BACK IN APRIL, James A. Baker, III, the former U.S. secretary of state who now lives in Houston, published a nice op-ed in the Wall Street Journal on why Congress should pass the Colombia Free Trade Agreement.
[T]his spring, the world is watching to determine if the United States will remain committed to embracing a free-market global economy [or] display a growing isolationist attitude that can befuddle and vex our allies around the world.
Since then, sadly, Congress has turned its back on Colombia and on free trade. If Senator Obama wins the presidency, a form of protectionism will become national policy for the first time since Herbert Hoover.
Jus think, the past thirty-five years the American people have added more than $20 trillion dollars in debt to their pocket book. All them ther fat farmers of years ago came to this new land to get away from being up to their eyeballs in debt and Washington even address to the few people tat attended his farewell address to cherish the Union, support the public credit, be alert to the "insidious wiles of foreign influence," respect the Constitution and the nation's laws, abide by the results of elections, and eschew political parties of a sectional cast.
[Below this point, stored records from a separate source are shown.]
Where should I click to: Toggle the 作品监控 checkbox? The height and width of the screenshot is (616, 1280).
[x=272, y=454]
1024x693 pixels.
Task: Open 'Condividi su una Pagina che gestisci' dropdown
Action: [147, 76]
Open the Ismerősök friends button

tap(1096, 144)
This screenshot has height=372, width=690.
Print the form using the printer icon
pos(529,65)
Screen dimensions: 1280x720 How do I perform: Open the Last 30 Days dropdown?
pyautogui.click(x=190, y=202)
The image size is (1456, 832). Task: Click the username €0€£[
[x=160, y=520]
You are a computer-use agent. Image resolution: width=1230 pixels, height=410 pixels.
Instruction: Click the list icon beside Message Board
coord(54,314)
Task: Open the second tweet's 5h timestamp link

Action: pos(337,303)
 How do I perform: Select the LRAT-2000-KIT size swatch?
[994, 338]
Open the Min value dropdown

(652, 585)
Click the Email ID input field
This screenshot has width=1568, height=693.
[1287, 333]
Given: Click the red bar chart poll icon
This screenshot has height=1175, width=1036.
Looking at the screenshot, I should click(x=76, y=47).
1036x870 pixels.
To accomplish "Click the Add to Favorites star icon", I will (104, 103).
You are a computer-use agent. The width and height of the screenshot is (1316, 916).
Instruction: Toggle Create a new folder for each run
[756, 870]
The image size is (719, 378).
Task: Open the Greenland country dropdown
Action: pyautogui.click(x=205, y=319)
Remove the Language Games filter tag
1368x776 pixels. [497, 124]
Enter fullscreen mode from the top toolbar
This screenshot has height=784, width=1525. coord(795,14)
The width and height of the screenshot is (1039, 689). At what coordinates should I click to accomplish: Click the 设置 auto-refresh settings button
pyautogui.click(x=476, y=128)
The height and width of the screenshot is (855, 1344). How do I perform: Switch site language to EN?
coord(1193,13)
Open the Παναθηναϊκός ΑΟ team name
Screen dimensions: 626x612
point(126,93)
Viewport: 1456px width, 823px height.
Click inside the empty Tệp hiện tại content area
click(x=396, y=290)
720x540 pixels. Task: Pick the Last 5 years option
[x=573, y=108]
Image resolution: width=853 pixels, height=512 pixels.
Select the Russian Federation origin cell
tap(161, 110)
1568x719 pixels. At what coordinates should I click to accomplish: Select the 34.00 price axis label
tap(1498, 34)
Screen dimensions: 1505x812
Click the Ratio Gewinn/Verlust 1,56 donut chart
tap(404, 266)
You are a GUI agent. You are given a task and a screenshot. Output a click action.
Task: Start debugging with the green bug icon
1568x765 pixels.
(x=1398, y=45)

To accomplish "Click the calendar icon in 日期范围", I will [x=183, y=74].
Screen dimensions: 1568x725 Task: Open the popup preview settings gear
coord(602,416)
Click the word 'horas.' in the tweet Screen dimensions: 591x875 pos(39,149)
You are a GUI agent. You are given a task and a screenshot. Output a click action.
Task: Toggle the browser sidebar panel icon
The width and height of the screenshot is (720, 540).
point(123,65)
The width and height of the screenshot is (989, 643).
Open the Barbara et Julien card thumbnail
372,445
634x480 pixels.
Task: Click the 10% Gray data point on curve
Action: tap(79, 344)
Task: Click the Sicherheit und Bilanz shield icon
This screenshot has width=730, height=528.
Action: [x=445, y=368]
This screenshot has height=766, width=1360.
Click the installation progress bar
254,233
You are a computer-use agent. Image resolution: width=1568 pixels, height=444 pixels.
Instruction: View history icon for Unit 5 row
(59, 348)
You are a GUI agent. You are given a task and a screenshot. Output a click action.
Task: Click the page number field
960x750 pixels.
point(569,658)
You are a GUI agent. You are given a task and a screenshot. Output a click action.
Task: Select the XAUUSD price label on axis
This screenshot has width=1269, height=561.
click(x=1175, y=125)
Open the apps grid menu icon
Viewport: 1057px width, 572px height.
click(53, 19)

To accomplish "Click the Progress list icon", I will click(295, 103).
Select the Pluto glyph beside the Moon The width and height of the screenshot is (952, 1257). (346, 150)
Asserting that the United States and Europe had different interests, he declared that it "is our true policy to steer clear of permanent alliances with any portion of the foreign world," trusting to temporary alliances for emergencies. He also warned against indulging in either habitual favoritism or habitual hostility toward particular nations, lest such attitudes should provoke or involve the country in needless wars.
There is no such thing as "Free Trade." Forty-nine nations were here before the few fat farmers with the penmanship of a poet wrote down on tat piece of paper the "white man" American dream and look what it cost them.